Even when online video consumers are "leaning in" to choose video clips in ways that TV-bound remote control punchers are not, there is still a considerable amount of "lean back" to the streaming media experience. Once a viewer chooses a clip then the only interactivity involved is deciding whether to stay or bail...or maybe fast-forward to the best parts. And so finding ways to make that mode more interactive has been an ongoing theme among video marketers for years. From video hot spots to microsites that surround the full motion with polls, buttons and animated messaging, we keep trying to layer onto the century-old video viewing experience something genuinely user-controlled.
Late last week, Intel and its agencies Tribal DDB and DDB Hong Kong released an elaborate interactive video adventure on YouTube that is aimed at promoting the feature sets of the newest Intel Core processors. You are the hero in this fast-paced first-person thriller. You meet up with a striking young female agent and help her elude two badasses who are in hot pursuit. There are interactive fighting and shooting sequences as well as puzzles that need to be solved to advance the action.
There is an attempt here to blend social networking in with the interactive video. You log in via Facebook so that achievements in the game get posted and you can even pull in friends' profile pictures to put on some of the robots in the fighting scene. There are even QR codes planted in the video.

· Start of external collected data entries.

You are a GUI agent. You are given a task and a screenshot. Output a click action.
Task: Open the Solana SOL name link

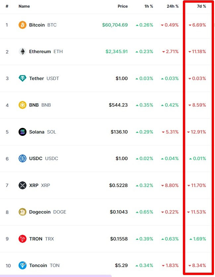tap(42, 132)
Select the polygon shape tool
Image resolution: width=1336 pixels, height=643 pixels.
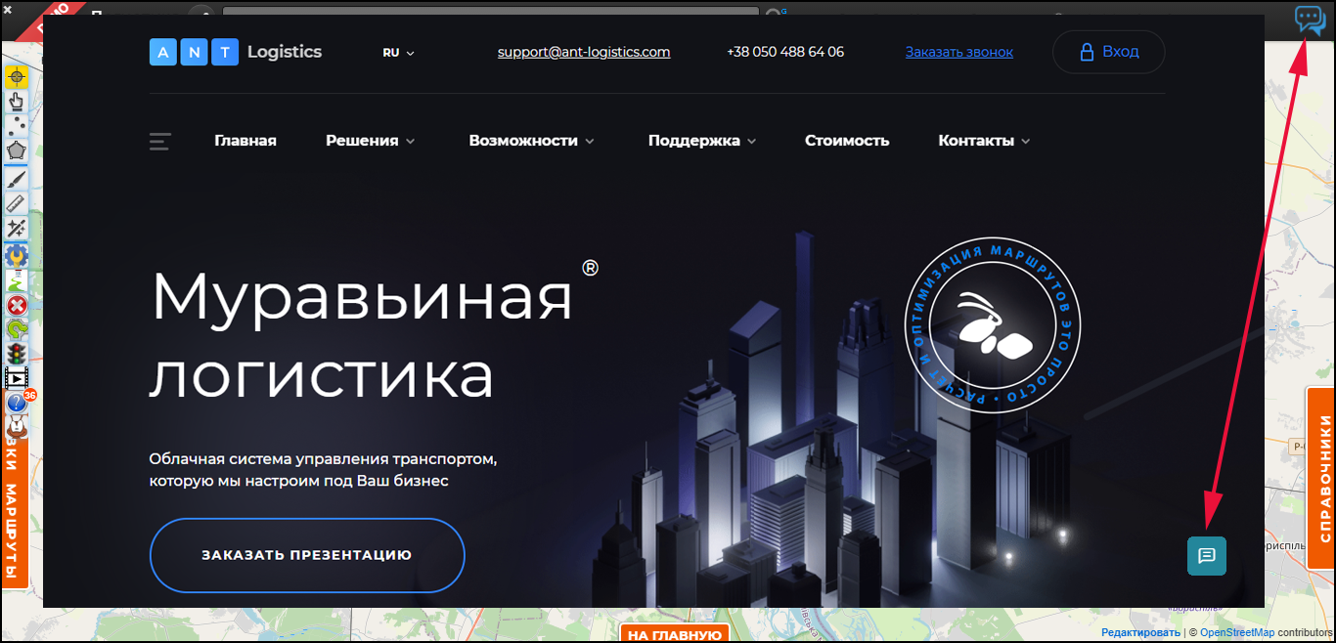coord(17,151)
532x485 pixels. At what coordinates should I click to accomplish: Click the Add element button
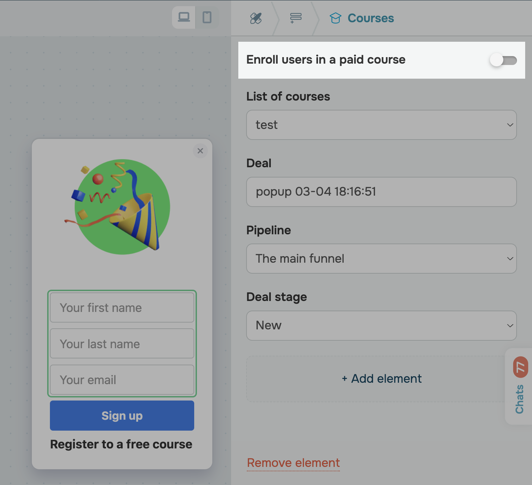pyautogui.click(x=381, y=379)
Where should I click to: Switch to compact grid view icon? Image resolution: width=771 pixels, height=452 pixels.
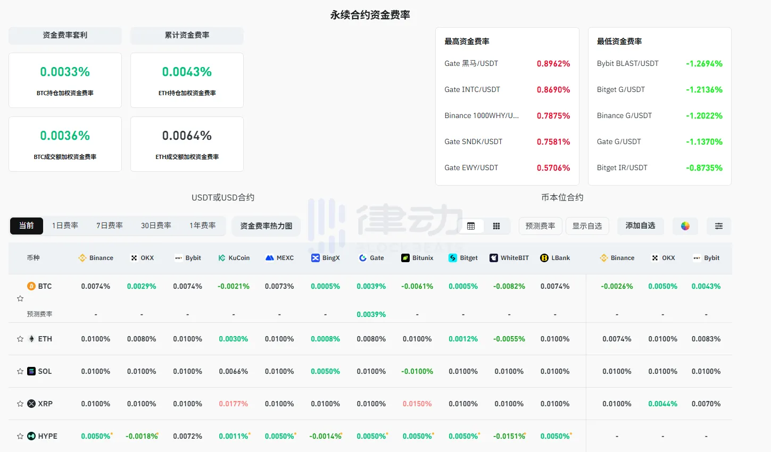coord(496,225)
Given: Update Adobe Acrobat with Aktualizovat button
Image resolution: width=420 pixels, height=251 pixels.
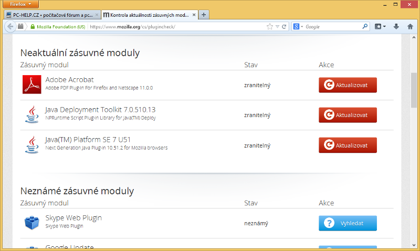Looking at the screenshot, I should 348,85.
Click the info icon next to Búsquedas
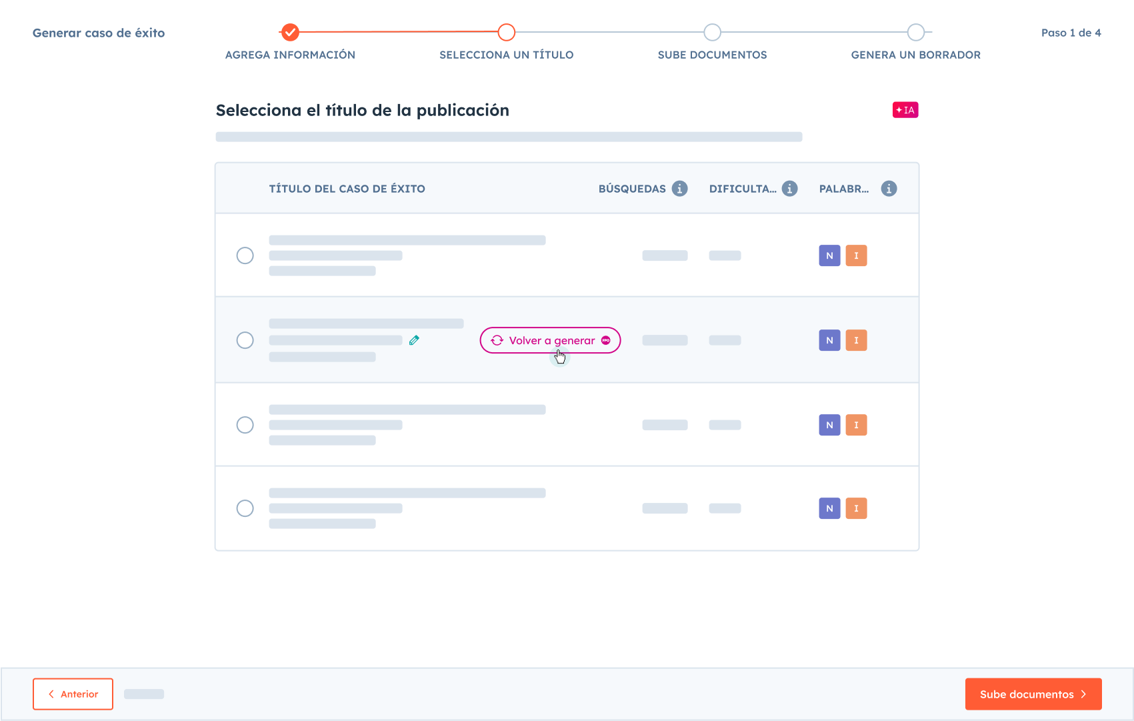Viewport: 1134px width, 721px height. pyautogui.click(x=679, y=189)
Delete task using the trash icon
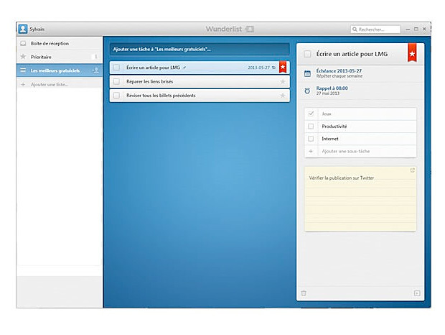The height and width of the screenshot is (335, 445). 304,293
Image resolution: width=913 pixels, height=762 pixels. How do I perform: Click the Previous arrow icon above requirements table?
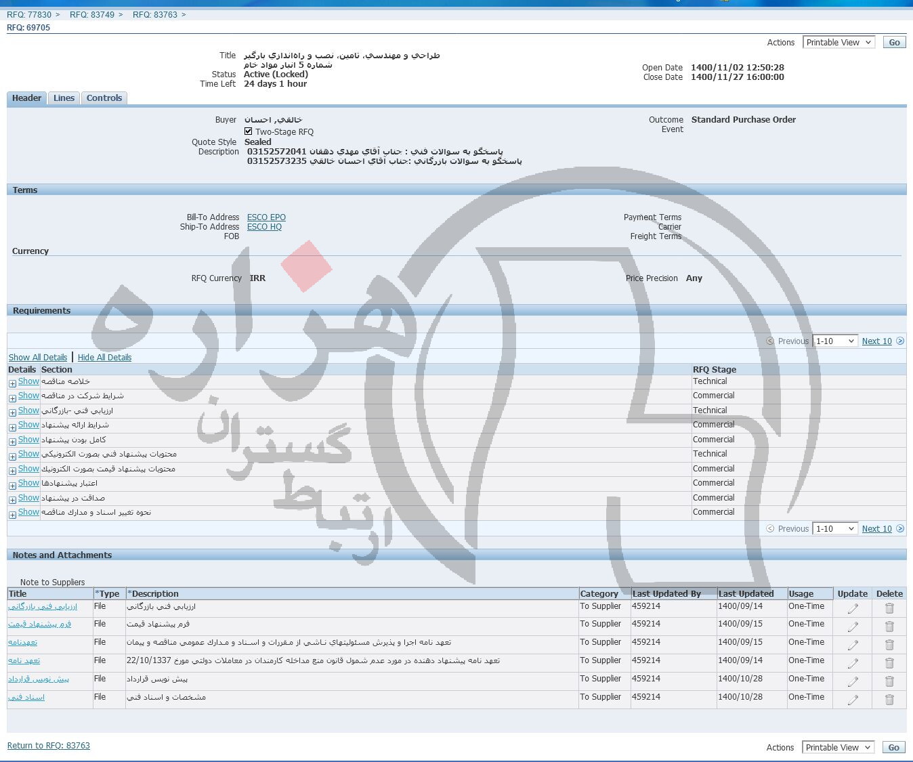770,341
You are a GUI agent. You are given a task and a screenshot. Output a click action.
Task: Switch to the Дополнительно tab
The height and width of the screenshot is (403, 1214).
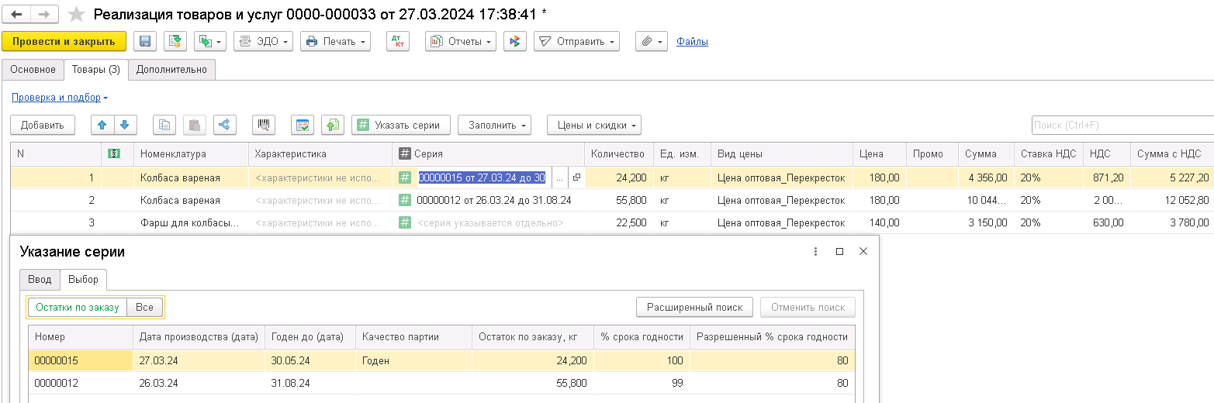point(171,70)

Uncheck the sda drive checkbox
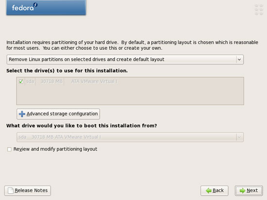[x=21, y=81]
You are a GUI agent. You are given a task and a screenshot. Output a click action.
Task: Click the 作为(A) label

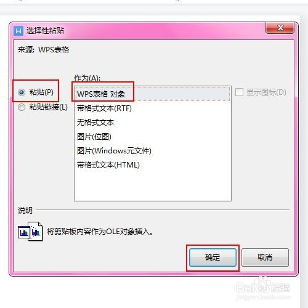pos(87,78)
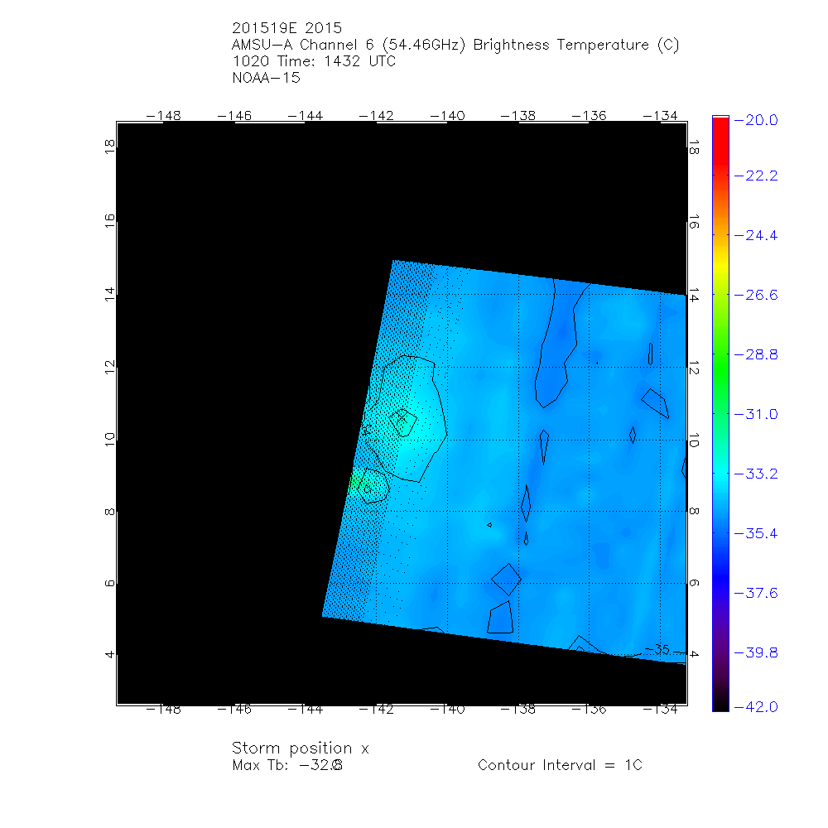
Task: Click the 18 latitude label on left axis
Action: (x=109, y=146)
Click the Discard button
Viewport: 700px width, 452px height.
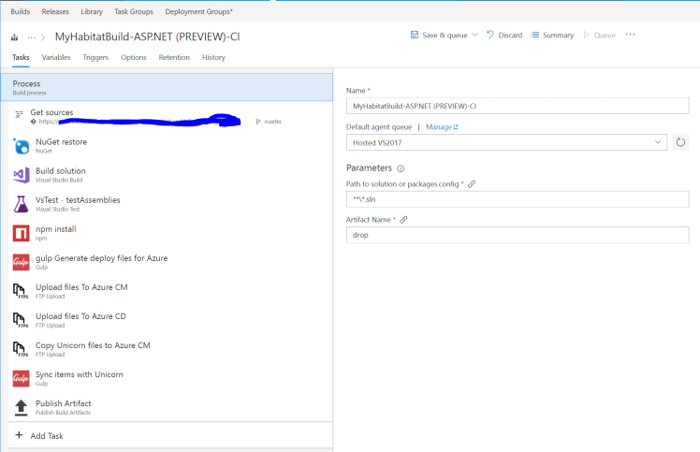point(504,35)
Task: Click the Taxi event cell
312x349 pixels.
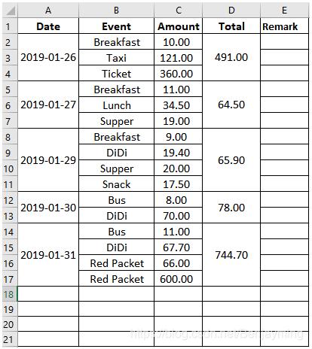Action: coord(116,58)
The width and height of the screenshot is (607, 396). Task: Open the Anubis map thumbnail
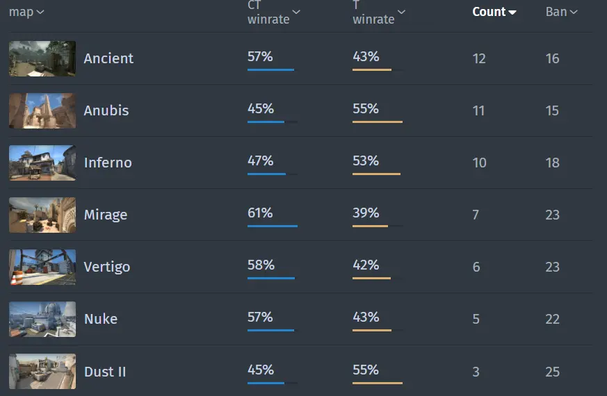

For a video with so much technical sophistication the product messaging included in the package is remarkably leaden. During the video, small banner messages during contextually relevant content pop up to suggest how the multi-tasking, turbo boost and wireless PC-to-TV display are being used in the scene. It is sort of like product placement with subtitles. It distracts from the drama and undermines the seamlessness branded entertainment should aspire to achieve. And posting achievements on Facebook? Really? Who wants to brag about passing milestones in branded entertainment? Rather than intruding on the pace and plot of the mini-thriller, we think it would have been more effective if the explicit messaging had been left until the end of the experience when it could have been offered up to the viewer in a kind of retrospective "did you notice?" format.Nevertheless, the interactive technology involved in "The Escape" does show how the video experience can be made more engaging. To be sure, they had me for those few minutes when game elements pulled me in to the experience so much more effectively than would a simple branded adventure story. But marketers need to learn themselves to lean back a little more in these experiences, entertain the view honestly and seamlessly, and then engage them in the brand's message.